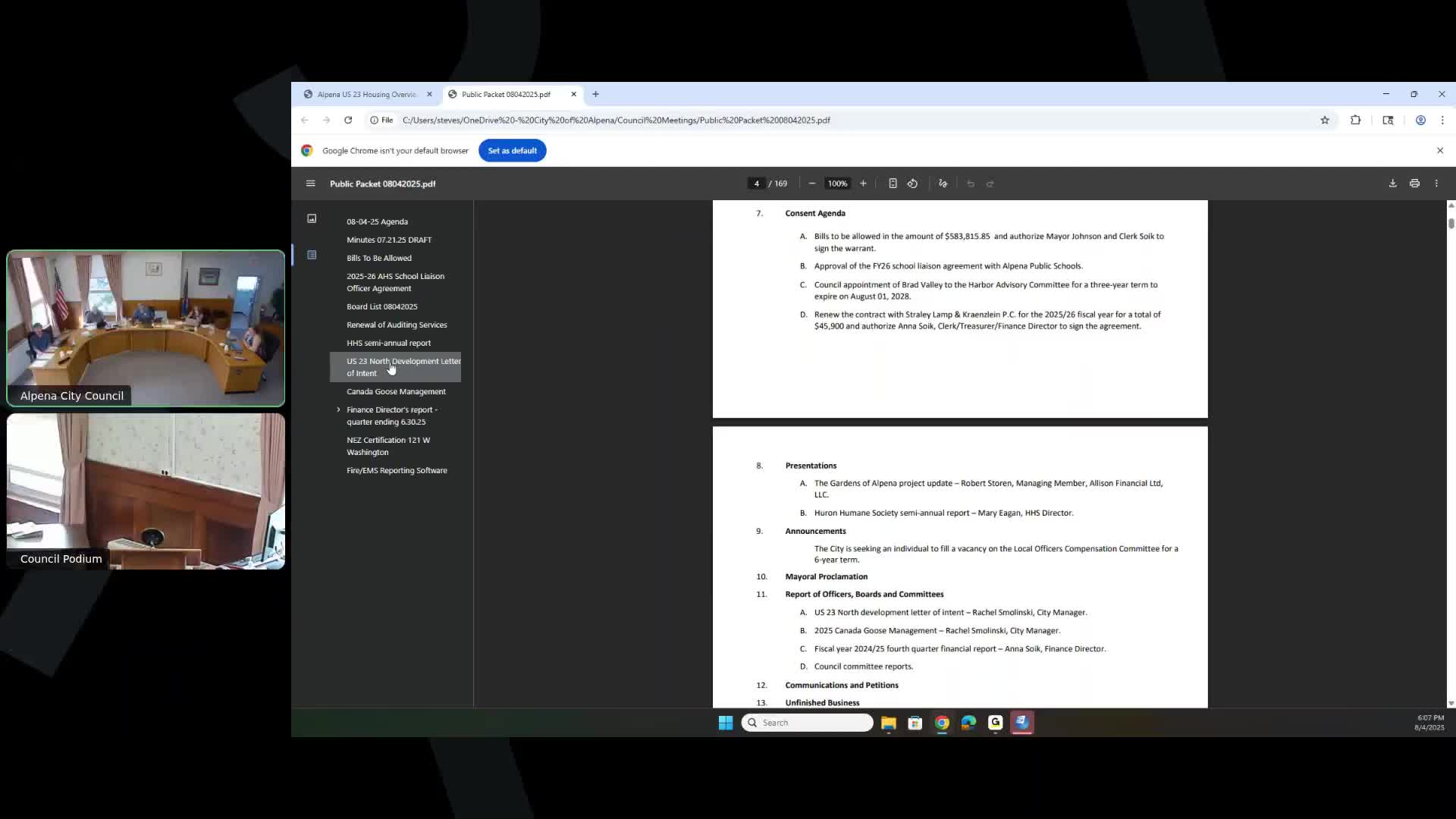Switch to Alpena US 23 Housing Overview tab
The width and height of the screenshot is (1456, 819).
click(366, 94)

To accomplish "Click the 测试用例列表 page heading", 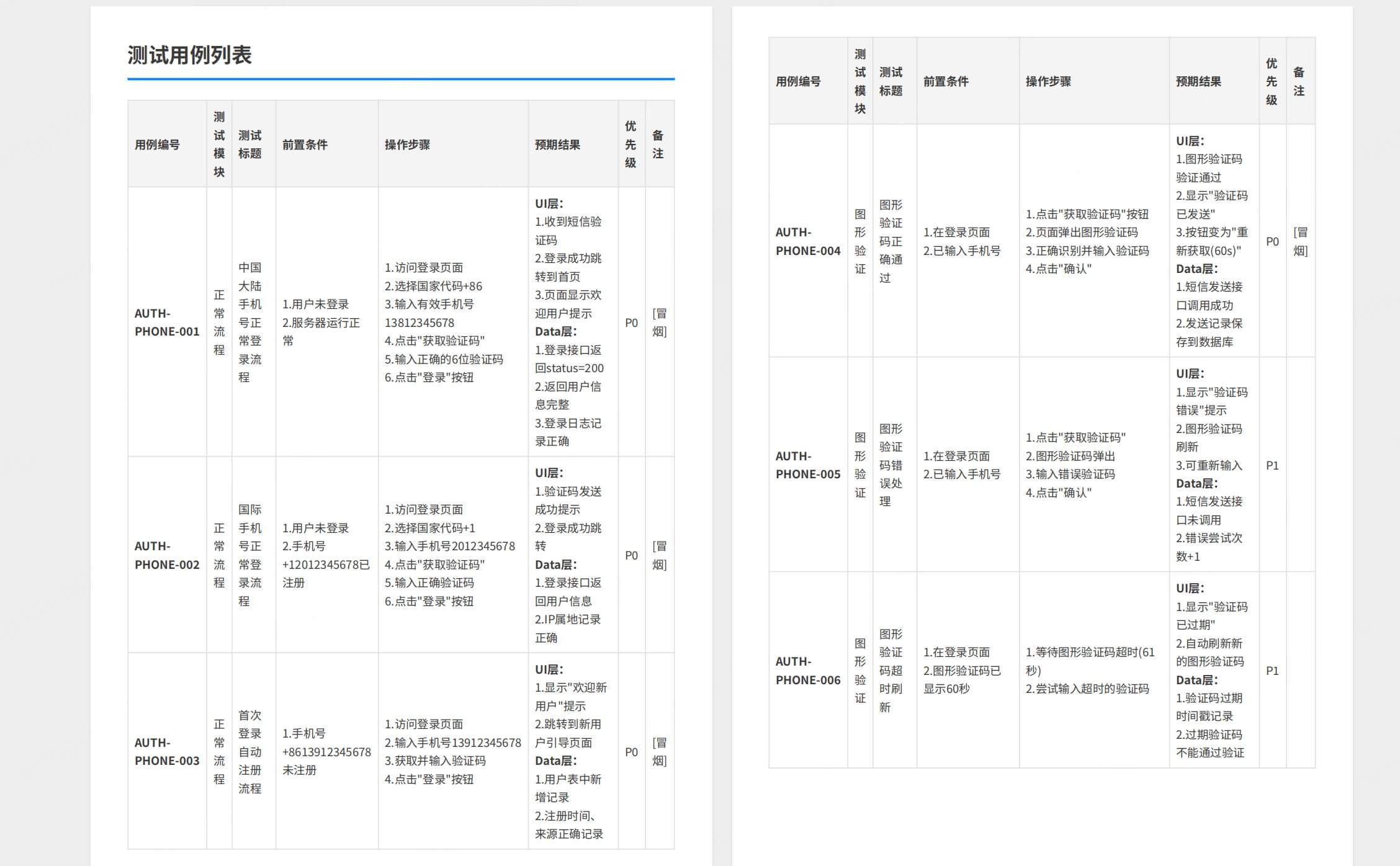I will [x=189, y=55].
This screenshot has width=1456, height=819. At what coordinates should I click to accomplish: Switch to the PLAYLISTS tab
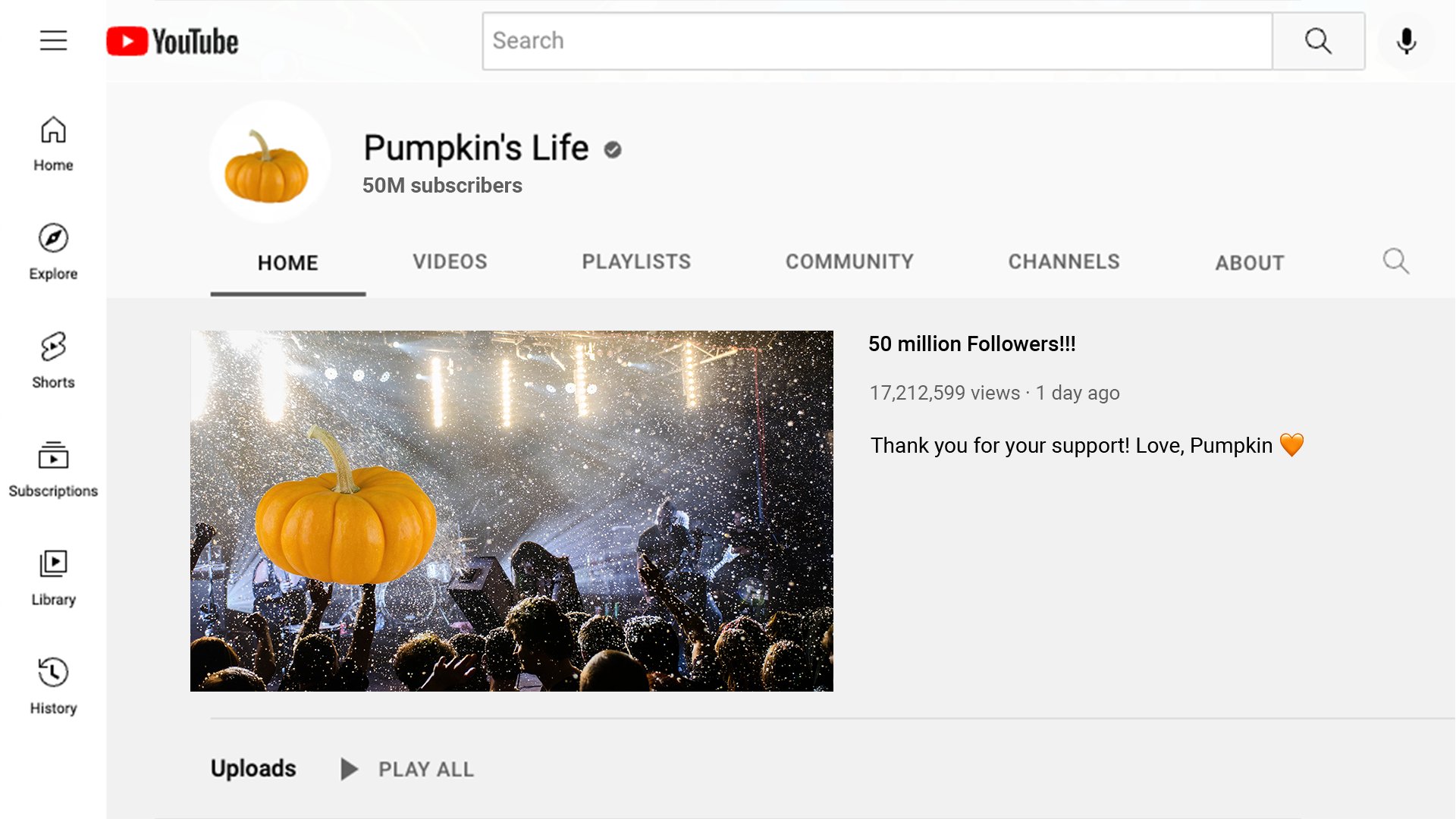tap(636, 262)
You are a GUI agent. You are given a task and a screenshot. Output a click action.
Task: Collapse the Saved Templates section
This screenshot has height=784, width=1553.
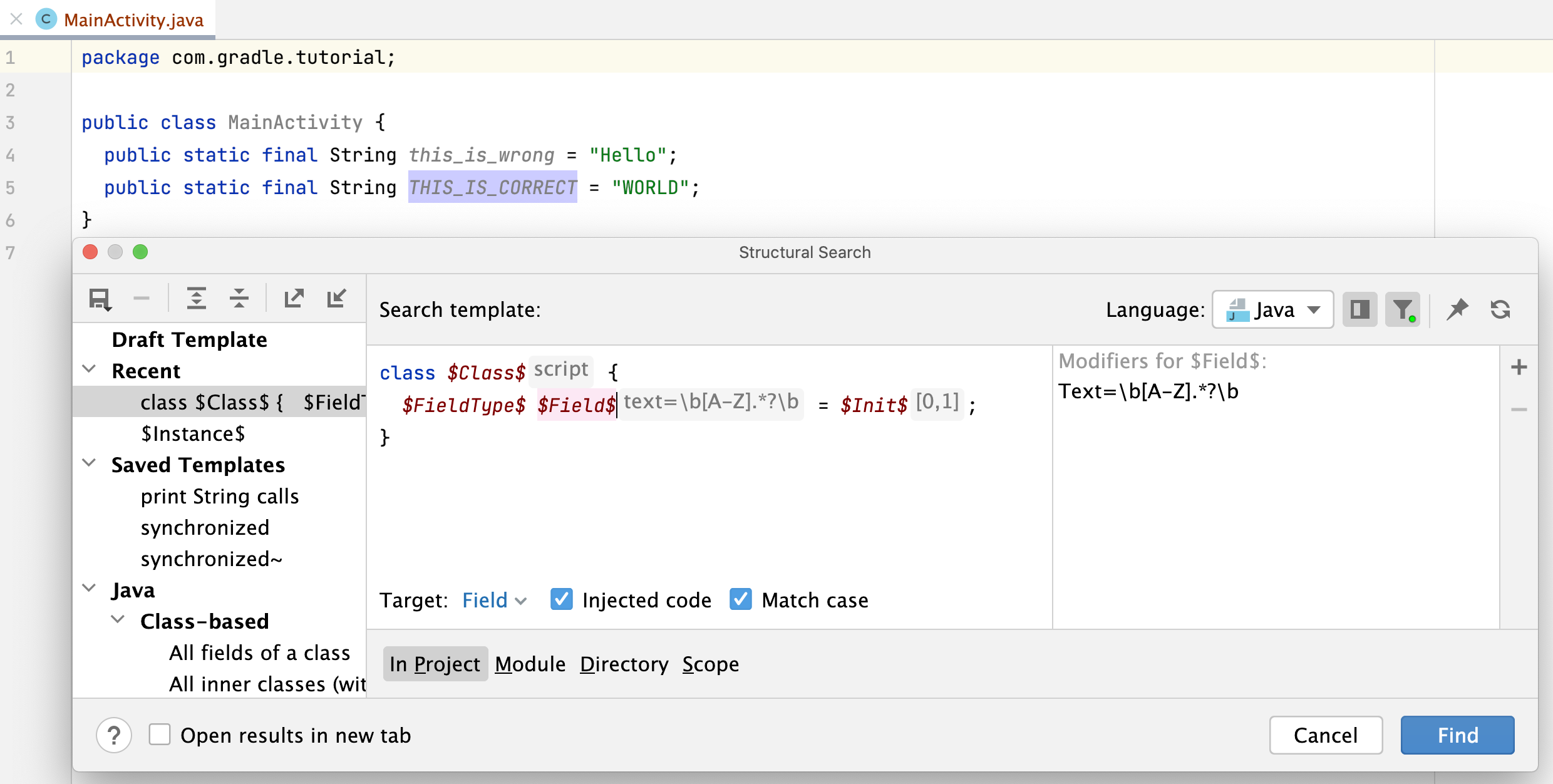(89, 463)
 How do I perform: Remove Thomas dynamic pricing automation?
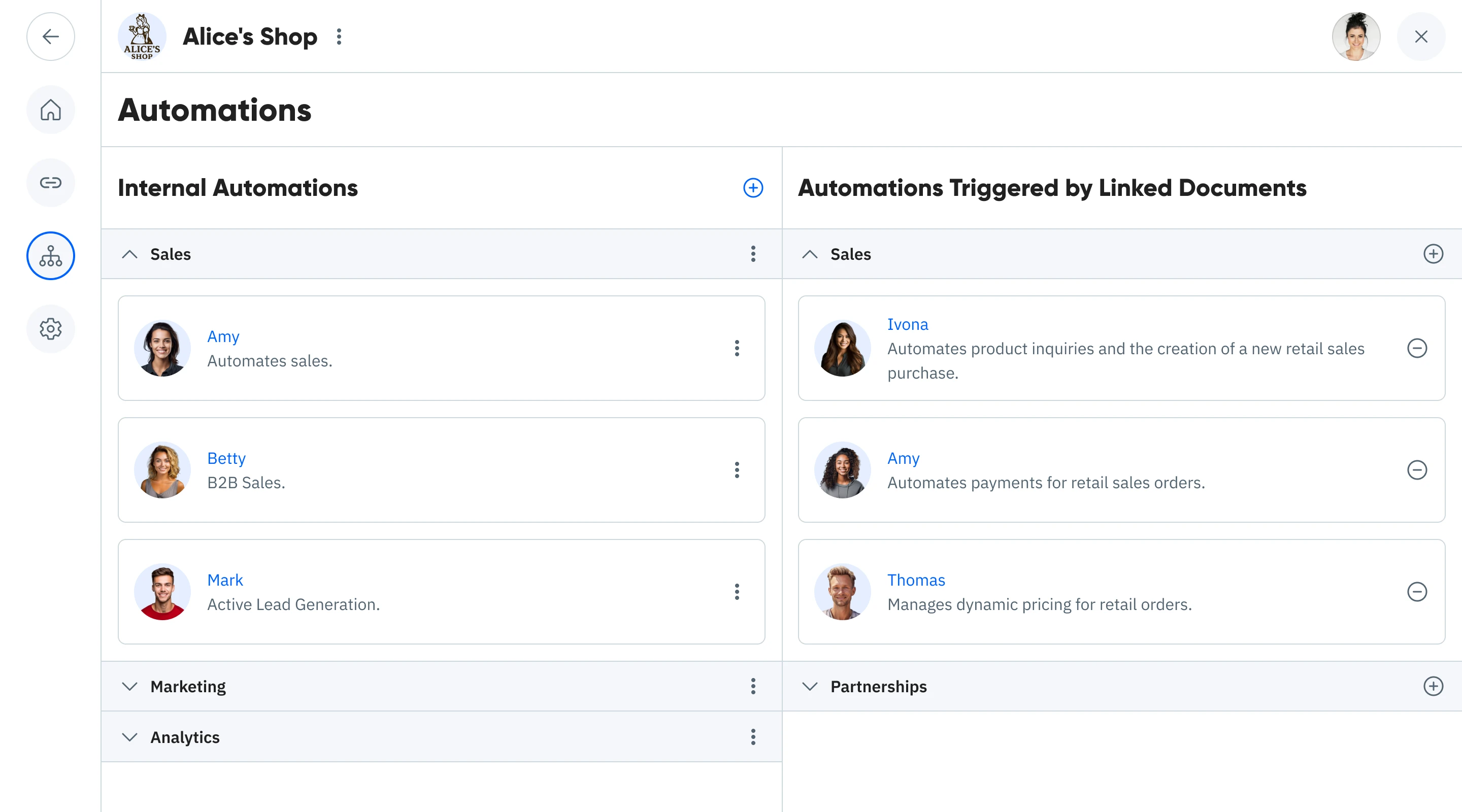(x=1417, y=592)
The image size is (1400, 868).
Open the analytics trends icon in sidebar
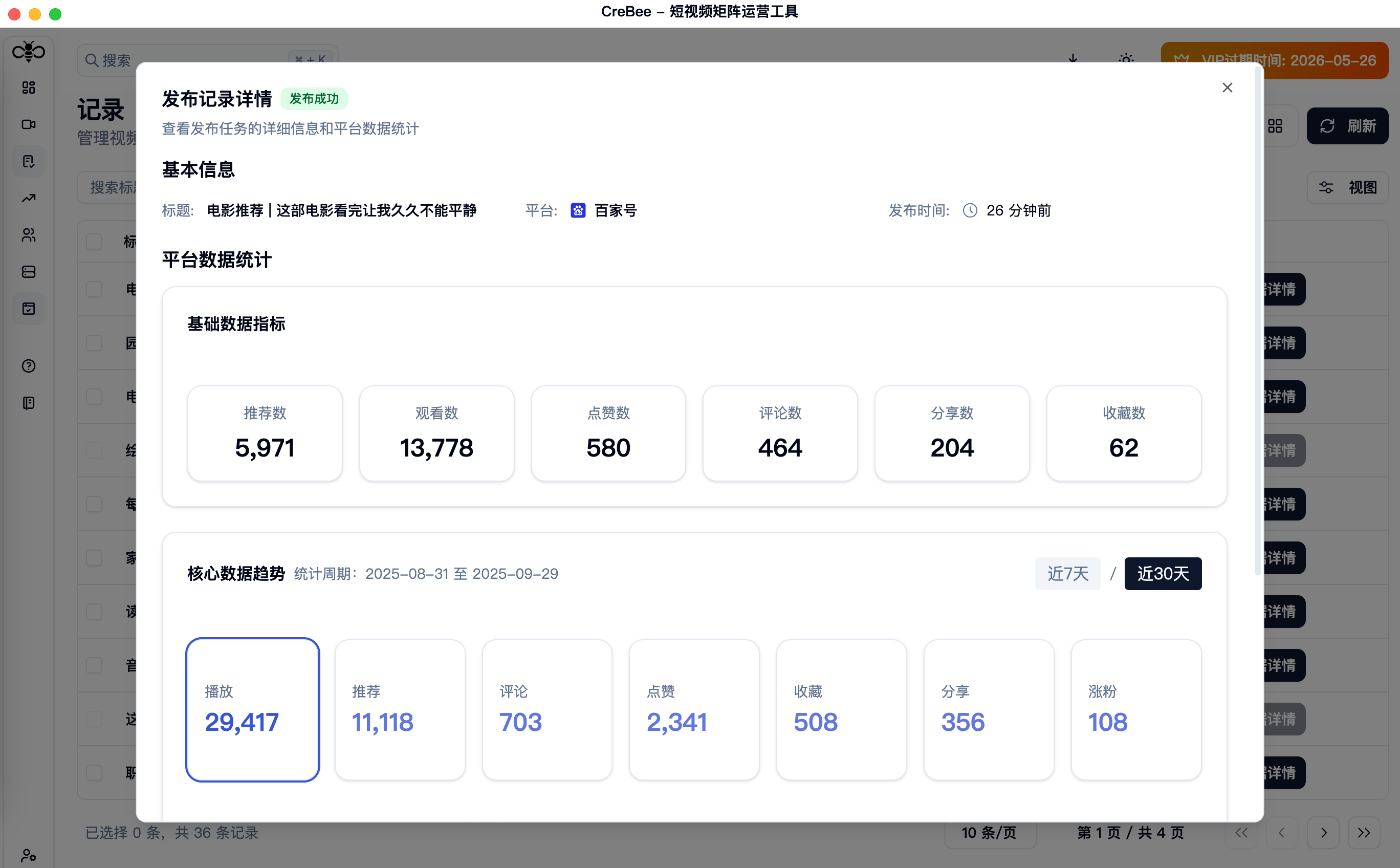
════════════════════
Exercise instructions >> Lines from the one containing "The image size is (1400, 868)." through the end of the listing, both included, are to be restated exactly, and pictures are to be left out.

Response >>
The image size is (1400, 868).
Open the analytics trends icon in sidebar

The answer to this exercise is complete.